Bier framed this as an opportunity. X is rolling out new video tools — editing, trimming, and better analytics — so that “original creators can get more visibility.” But here’s the catch: these tools are exactly what thieves need to polish their stolen goods.

The Numbers Don’t Lie

Let’s do the math. If half of all impressions on X come from videos, and a significant chunk of those are stolen, then the entire engagement economy is built on theft. Creators are the unpaid labor force. Top accounts are the distributors. X is the middleman taking a cut of every ad that runs against a stolen clip.

And X knows it. Bier admitted the five-year gap. That means someone’s 2019 video about a cat playing piano is being reposted in 2026 by an account with 10 million followers. The original creator? They might not even know. And if they do, there’s no way to take it down without a legal threat.

The “Solution” That Isn’t

Here’s what X announced: a video tab, better editing tools, and a “copyright manager” that sounds like a DMCA portal with a fresh coat of paint. None of this stops the theft. None of this credits creators. None of this pays them.

What would stop the theft is algorithmic deboosting of reposted content. Or a requirement that reposts include a link to the original. Or, God forbid, a revenue share for the actual creator. But that would hurt engagement. And engagement is all X cares about now.

“If half of all impressions on X come from videos, and a significant chunk of those are stolen, then the entire engagement economy is built on theft.”

Bier’s post reads like a confession wrapped in a press release. He’s telling us, plainly, that the system is broken. But instead of fixing it, X is giving thieves better scissors.

Creators, You Have Been Warned

If you make original video content, X is not your friend. Every minute you spend editing a clip is a minute someone else will profit from it. The platform’s new tools will make it easier to steal, not easier to create.

The only real solution is to watermark everything. And even that’s not enough. Top accounts will just crop out your handle. X won’t stop them. The algorithm rewards them.

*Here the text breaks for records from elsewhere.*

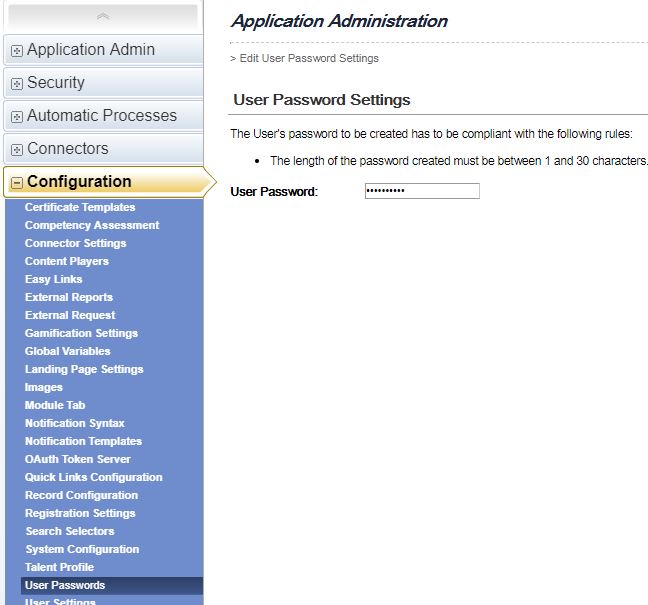Expand the Application Admin section plus icon
Image resolution: width=648 pixels, height=605 pixels.
click(17, 51)
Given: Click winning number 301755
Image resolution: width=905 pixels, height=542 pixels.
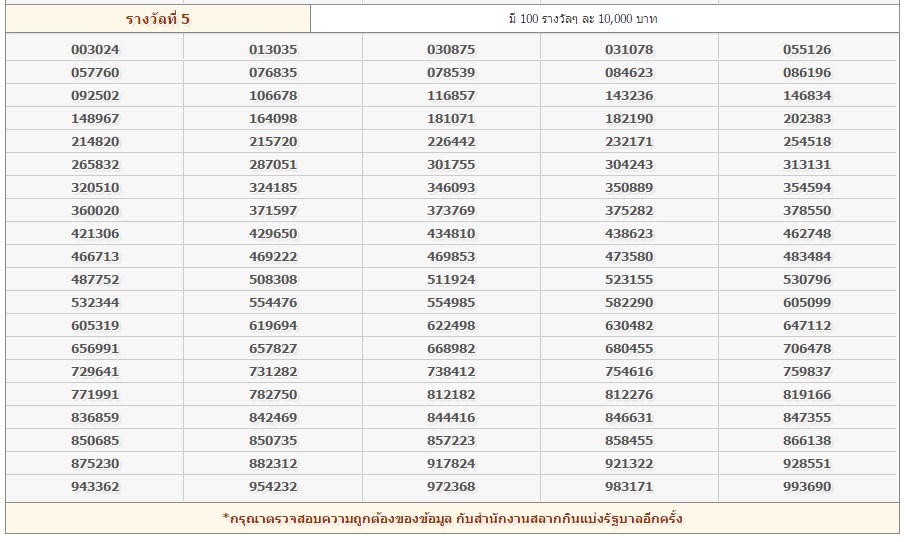Looking at the screenshot, I should 451,164.
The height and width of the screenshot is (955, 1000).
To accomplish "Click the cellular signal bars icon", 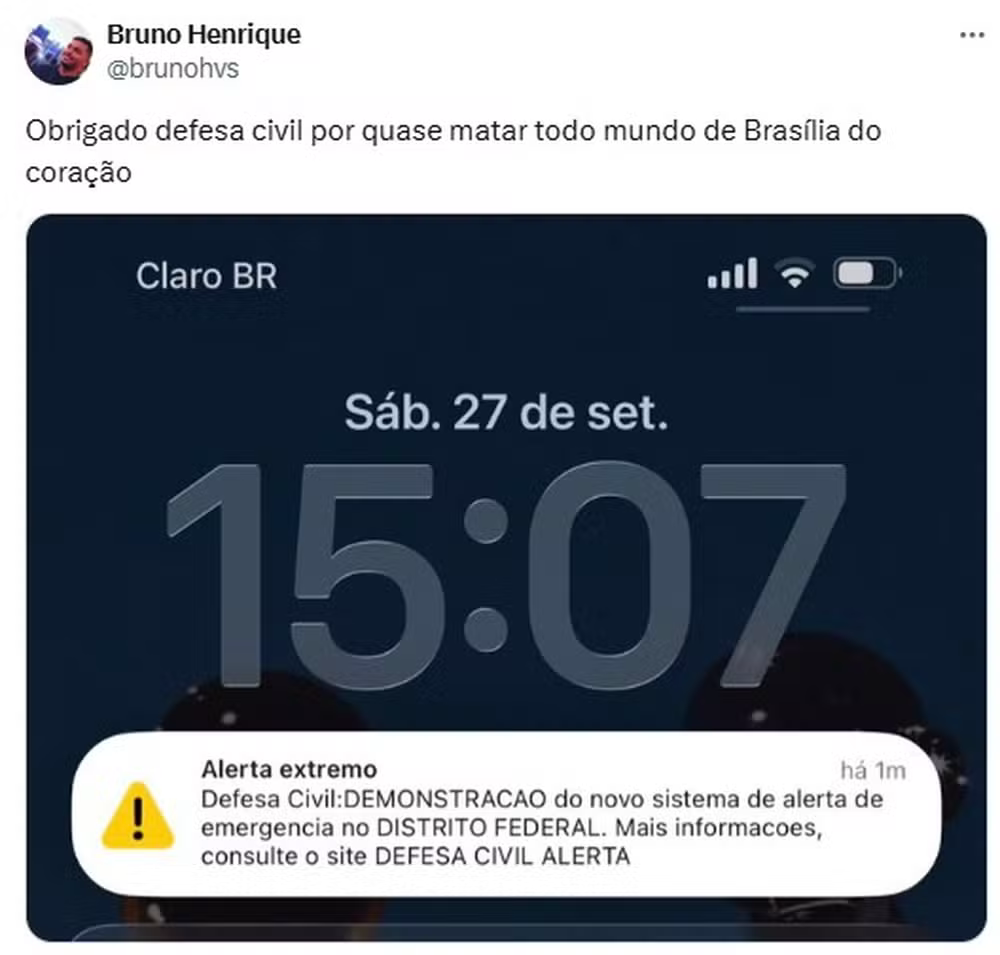I will click(732, 273).
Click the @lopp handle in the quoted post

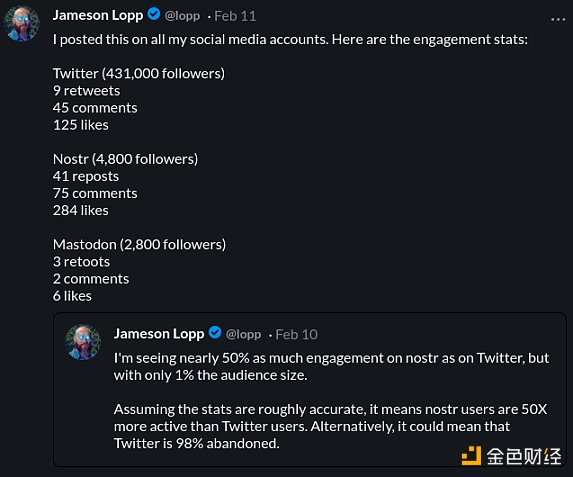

So what do you do? Post your best work on platforms that actually protect creators. Use X for short, time-sensitive clips that lose value fast. And don’t expect credit. You won’t get it.

The Verdict

Nikita Bier’s honesty is refreshing. But honesty without action is just confession. X knows its top accounts are thieves. It’s giving them more tools. And it’s betting you won’t leave.

Don’t take that bet.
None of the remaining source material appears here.